**Problem description**
Nothing but the lines from the start of the entries below through the line containing "Show details (68, 1315)" should appear in the answer, copied exactly and free of pictures.

[Opening Given information section]

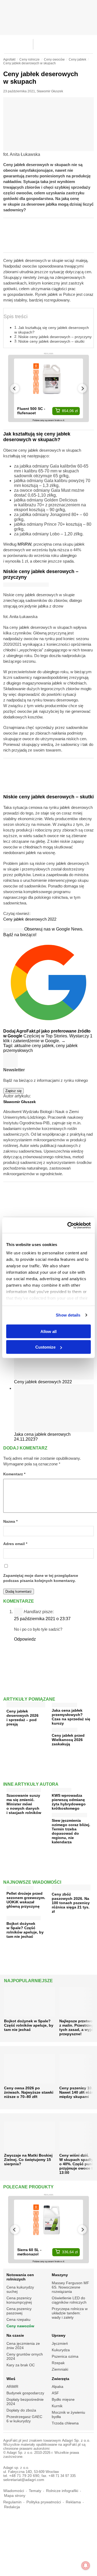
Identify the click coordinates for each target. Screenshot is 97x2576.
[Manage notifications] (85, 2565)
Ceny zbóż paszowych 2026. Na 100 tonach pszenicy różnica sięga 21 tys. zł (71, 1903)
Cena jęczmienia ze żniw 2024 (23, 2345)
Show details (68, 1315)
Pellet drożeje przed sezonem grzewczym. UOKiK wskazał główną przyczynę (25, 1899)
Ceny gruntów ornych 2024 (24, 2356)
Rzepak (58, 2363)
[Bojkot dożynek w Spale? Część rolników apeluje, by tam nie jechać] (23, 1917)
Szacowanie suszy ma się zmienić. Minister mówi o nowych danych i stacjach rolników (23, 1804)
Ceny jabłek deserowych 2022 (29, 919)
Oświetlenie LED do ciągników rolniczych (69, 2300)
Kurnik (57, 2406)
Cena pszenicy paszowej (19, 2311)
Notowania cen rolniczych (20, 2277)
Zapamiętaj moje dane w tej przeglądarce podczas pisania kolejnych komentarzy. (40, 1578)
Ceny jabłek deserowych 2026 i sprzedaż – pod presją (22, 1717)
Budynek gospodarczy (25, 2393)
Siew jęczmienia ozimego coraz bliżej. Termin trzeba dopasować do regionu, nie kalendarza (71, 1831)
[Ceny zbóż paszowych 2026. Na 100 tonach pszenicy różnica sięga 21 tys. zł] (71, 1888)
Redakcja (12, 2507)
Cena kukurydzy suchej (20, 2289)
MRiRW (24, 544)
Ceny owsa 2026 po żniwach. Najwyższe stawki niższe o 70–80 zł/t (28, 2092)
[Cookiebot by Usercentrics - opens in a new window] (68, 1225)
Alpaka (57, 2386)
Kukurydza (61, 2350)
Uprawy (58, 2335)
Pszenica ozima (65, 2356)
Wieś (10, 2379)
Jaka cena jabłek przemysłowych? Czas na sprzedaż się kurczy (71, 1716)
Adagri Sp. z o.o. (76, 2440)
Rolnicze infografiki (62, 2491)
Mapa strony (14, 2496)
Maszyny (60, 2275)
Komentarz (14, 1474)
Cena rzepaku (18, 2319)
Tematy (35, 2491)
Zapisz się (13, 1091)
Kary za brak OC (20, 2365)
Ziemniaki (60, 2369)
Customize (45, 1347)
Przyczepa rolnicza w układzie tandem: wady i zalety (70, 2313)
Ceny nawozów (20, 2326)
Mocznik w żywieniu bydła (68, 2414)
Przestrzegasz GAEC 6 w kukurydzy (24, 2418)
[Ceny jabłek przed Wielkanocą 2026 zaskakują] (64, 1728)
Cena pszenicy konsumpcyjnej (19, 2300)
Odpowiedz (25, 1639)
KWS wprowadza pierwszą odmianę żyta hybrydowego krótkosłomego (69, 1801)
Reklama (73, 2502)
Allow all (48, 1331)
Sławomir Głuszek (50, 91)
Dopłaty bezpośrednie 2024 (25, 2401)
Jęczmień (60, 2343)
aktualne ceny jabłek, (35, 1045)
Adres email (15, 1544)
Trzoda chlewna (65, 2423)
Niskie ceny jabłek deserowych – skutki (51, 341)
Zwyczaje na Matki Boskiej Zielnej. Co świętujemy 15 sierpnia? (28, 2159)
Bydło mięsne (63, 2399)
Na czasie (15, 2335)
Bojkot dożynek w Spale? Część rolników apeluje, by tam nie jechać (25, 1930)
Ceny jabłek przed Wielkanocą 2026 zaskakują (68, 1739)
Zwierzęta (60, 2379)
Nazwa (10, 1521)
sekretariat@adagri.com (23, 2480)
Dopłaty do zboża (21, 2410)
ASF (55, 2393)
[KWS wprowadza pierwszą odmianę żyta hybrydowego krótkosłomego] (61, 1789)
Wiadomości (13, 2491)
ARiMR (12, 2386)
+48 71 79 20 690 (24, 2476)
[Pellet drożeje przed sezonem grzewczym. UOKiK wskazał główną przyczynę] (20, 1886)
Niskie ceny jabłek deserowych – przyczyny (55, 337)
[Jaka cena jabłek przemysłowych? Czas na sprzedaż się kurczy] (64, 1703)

[Closing Given information section]

**Answer for this exercise**
Identify the click coordinates for each target. Screenshot is 97x2576.
[Manage notifications] (85, 2565)
Ceny zbóż paszowych 2026. Na 100 tonach pszenicy różnica sięga 21 tys. zł (71, 1903)
Cena jęczmienia ze żniw 2024 (23, 2345)
Show details (68, 1315)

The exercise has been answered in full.